Am I basically misunderstanding kwin_wayland?  Is kwin_wayland actually just kwin running over Xwayland?

Second, if kwin_wayland is *not* simply kwin running over Xwayland, then why would a call to Xwayland not simply be run in a non-blocking manner?

And third, how does setting QT_QPA_PLATFORM=wayland bypass the Xwayland bug, in this particular instance, for example, with selection of the Application Launcher from the Panel?  Is the KDE Panel an X11 application?

I did find "Progress on Plasma Wayland for 5.13" by Roman Gilg, and Martin's "Unsetting QT_QPA_PLATFORM environment variable by default".  My more selfish take-away from Martin's comments would be that everyone is dealing with a work-around for a Qt bug, one that has not been resolved even in Qt 5.11.  Even then, though, that does not explain why kwin_wayland is making blocking calls to Xwayland, to say nothing of the security implications, the chance of completely locking the user interface.
Comment 13 Martin Flöser 2018-06-23 06:36:10 UTC
The QT_QPA_PLATFORM env variable has nothing to do with this issue. By having less applications run on X11 it's just less likely that the issue in X11 happens. It doesn't change anything. There's a bug in XWayland and we cannot workaround it.

Of course we are using the non-blocking xcb library to interact with XWayland. Unfortunately xcb is not robust for these kind of issues. Normally when X dies, all applications die as well, so that xcb is still blocking is not a problem. For KWin_Wayland it is a problem, but we cannot do anything about it.
Comment 14 James 2018-06-23 14:00:32 UTC
Obviously, the presumption that "we are using the non-blocking xcb library" is a false assumption, since, in what follows, the assertion is tacitly made that, in fact, the xcb library *is* blocking.  It is a contradiction to say that "the xcb library is non-blocking" and then that "the xcb library is blocking".
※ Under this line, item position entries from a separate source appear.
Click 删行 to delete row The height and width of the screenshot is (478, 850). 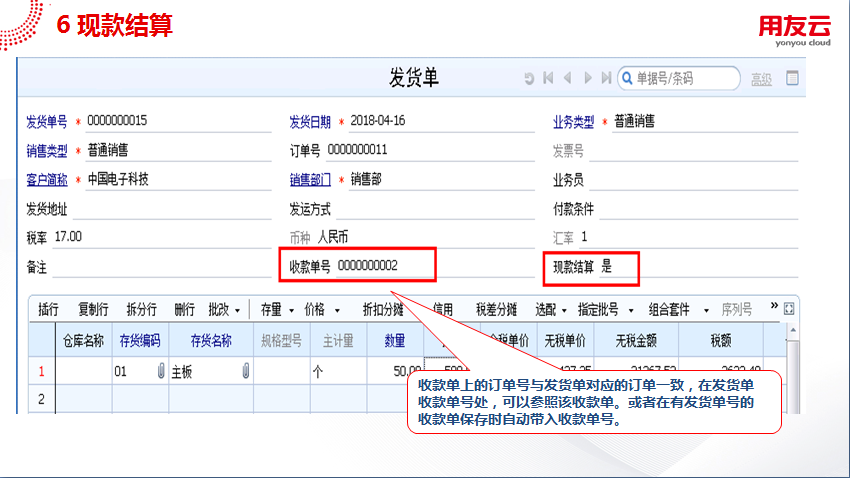184,309
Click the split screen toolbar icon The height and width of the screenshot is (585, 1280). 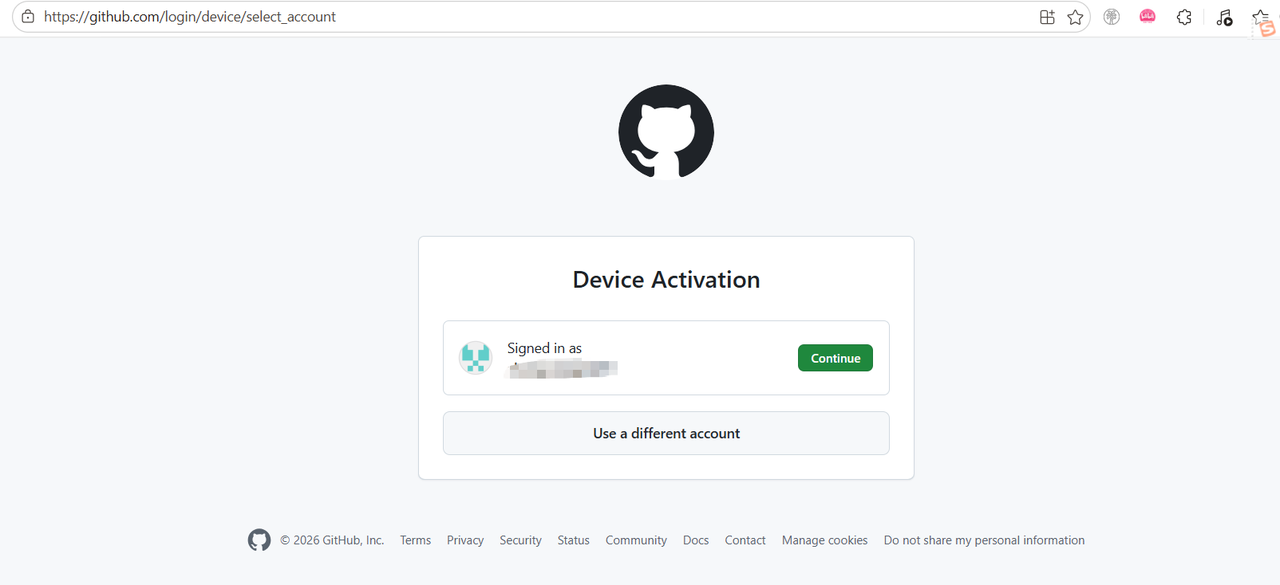tap(1047, 17)
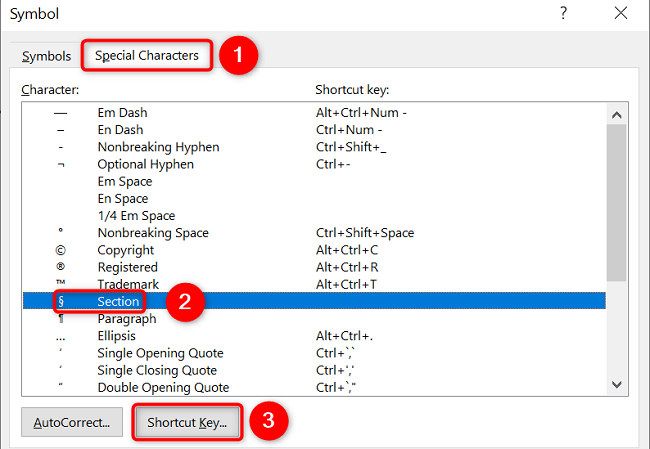Image resolution: width=650 pixels, height=449 pixels.
Task: Select the Nonbreaking Space entry
Action: tap(153, 233)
Saying both that "xcb is not robust for these kind of issues" and then that "xcb is still blocking is not a problem" is also a contradiction in reasoning.

"xcb is not robust" *is* a problem.  This is not the 20th Century any more.  The world has moved along, and no matter that xcb was released in 2001.  X11 is out.  Wayland is in.  xcb needs to grow-up.

And then saying "we cannot do anything about it" is just not true.  KDE is not the bastard step child of xcb, just lucky to survive on crumbs.  Don't put-up with brain-dead problems caused by xcb.  Tell them to fix it!

Or, do not use xcb.  Only punk mechanics blame their tools for bad worksmanship!  Use something that works, and stop blaming other people.

Still, none of that explains why the kwin_wayland calls to xcb are blocking.  Nor does it explain why the Plasma Panel is calling out to xcb in the first place.
Comment 15 ahc 2018-06-23 15:00:05 UTC
In my case I did patch plasma-workspace, ie krunner, to not call Xwayland by defaulting to QT_QPA_PLATFORM=wayland, which is why I'm not experiencing any Xwayland crash. When you run startplasmacompositor, the script invokes xwayland: "/bin/kwin_wayland --xwayland --libinput --exit-with-session=/lib/startplasma". I must point out that I don't use any Xorg server. Plasma doesn't run completely on wayland, so Xwayland is required I guess. for instance, I had to patch splasma-desktop to build kcm_mouse cutting cutting out the Xorg code. This has been a long waited feature for me.
Comment 16 Martin Flöser 2018-06-23 20:17:34 UTC
If you are not satisfied with the quality of Xwayland you have the option to run KWin without it.